鼻翼翕动间,眉头下意识皱起。
虽然在雨水的稀释下非常微弱,但他却嗅到了一股好似铁锈般的血腥味。
得益于在混乱巷道中长大的经历,杰里对这种气味尤其敏感。
心中不由警铃大作。
大脑急速思考着现下情况,脸上表情却在几个呼吸间恢复了原样,装作什么都不知道。
但也就在他想着伪装成什么都没有发现,继续向前迈步的时候。
来自身体侧后方巷道深处的阴影,倏地一阵蠕动。
“哧啦。”
锋锐金属寒光一闪而过。
冰冷的大手从后方的雨水中探出,紧紧堵着了杰里的嘴巴,让随之进发的惨叫声只剩下一道稍纵即逝的呜咽。
滚烫血水自喉管中喷涌而出,与冰冷雨滴交融在一起,给本就已经湿透的衣领多添了几分血红。双脚胡乱蹬地,双手向上扒着那根仿若比钢铁还要坚硬的手臂,生机却正在悄无声息间随着喉咙伤口处进涌的鲜血快速流逝。
原本在剧烈痛楚中挣扎的身体逐渐痉孪。
一双眼眸先是收缩充血,而后随着无力下垂的手臂而扩张失焦。
十几秒,也可能是几分钟。
当杰里身体重心逐渐后移,被放倒在泥地上的时候,他也真正成为了一具尸体。
“呼”
轻轻吐了口气。
体内灼热的气息在空气中凝成白雾。
一个身材瘦长的中年男人站在杰里的尸体旁,指间、匕首刀刃上还沾着鲜血。
他面容阴鸷,一道刀疤自前额斜落而下,切断了半根眉毛。
皮靴表面还残馀着几缕尚未完全散去的阴影能量。
确认脚下这个小混混已经彻底死去,断眉男人将匕首重新插回腰间,蹲下身,满是茧子的宽大双手在杰里身上摸索着什么。

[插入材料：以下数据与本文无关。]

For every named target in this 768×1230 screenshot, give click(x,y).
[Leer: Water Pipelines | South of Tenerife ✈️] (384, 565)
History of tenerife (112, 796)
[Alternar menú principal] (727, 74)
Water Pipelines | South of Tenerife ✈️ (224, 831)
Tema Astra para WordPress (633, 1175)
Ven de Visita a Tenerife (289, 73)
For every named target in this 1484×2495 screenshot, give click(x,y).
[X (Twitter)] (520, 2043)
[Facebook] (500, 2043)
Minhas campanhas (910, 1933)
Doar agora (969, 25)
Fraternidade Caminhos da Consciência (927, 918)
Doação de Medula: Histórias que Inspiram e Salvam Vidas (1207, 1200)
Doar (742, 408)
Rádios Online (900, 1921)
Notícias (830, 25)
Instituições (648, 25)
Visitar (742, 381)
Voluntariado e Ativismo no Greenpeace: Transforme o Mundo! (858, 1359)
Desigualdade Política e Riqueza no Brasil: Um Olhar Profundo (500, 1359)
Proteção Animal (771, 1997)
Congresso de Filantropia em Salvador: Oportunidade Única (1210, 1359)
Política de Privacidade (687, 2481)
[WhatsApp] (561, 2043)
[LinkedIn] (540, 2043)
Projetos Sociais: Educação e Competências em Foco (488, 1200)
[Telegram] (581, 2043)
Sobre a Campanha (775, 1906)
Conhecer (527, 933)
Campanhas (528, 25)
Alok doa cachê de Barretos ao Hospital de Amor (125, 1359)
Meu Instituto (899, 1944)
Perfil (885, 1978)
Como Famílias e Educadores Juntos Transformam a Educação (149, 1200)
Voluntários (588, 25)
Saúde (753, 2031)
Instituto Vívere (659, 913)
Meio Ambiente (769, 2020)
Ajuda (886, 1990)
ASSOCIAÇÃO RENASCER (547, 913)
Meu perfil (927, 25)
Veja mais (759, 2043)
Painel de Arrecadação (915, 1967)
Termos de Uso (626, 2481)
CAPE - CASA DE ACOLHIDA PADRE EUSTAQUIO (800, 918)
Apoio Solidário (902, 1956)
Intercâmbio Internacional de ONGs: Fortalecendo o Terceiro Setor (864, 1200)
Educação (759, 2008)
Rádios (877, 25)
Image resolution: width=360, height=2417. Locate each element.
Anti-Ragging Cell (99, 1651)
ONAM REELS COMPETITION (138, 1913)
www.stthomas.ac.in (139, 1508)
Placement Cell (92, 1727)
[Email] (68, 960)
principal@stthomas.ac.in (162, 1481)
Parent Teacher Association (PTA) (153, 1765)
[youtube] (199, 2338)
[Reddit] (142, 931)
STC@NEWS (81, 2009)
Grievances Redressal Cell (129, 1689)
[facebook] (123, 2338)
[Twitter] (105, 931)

象是相关经验非常丰富,被杰里藏在内衣深处的几枚金币不过几秒钟便被那双手给夹了出来。但显然,这位职业游荡者的目标并非这几枚简单的财物。
当他把杰里浑身上下全部都搜了一遍,依旧没有找到所想之物的时候,他眼中闪过了一抹阴戾的光芒。屋内早在之前就已经完全搜过,同样一无所获。
不藏在身上,也没有藏在窝里。
一个上午的时间,这只小老鼠又能把东西放在哪里呢?
没有人知道。
但至少他此行的主要目标已经完成,让“血鼻鼠”彻底咽了气。
确认未曾遗漏。
面容阴鸷的断眉男人又低头瞥了眼脚下的尸体,和前方的简陋小屋,眼中闪过一抹厌恶和鄙夷。阴影蠕动,消失在原地。
小雨依旧淅淅沥沥地下着。
老旧的船板房门还没来得及关上,半敞开着,冷风刮入,摇曳间发出凄厉的“嘎吱”声。
血水蔓延。
杰里就躺在那里,和此刻咸水区角落那无数只已经死去的老鼠没有区别。
帮派,或者说非官方性质的小团体,存在于每个智慧生物的聚集地。
它可能是一个平日里以开设赌场、娼馆攫取利益的邪恶黑道组织,也可能是一个单纯由几名钓鱼佬凑在一起组成的临时性质的同好会。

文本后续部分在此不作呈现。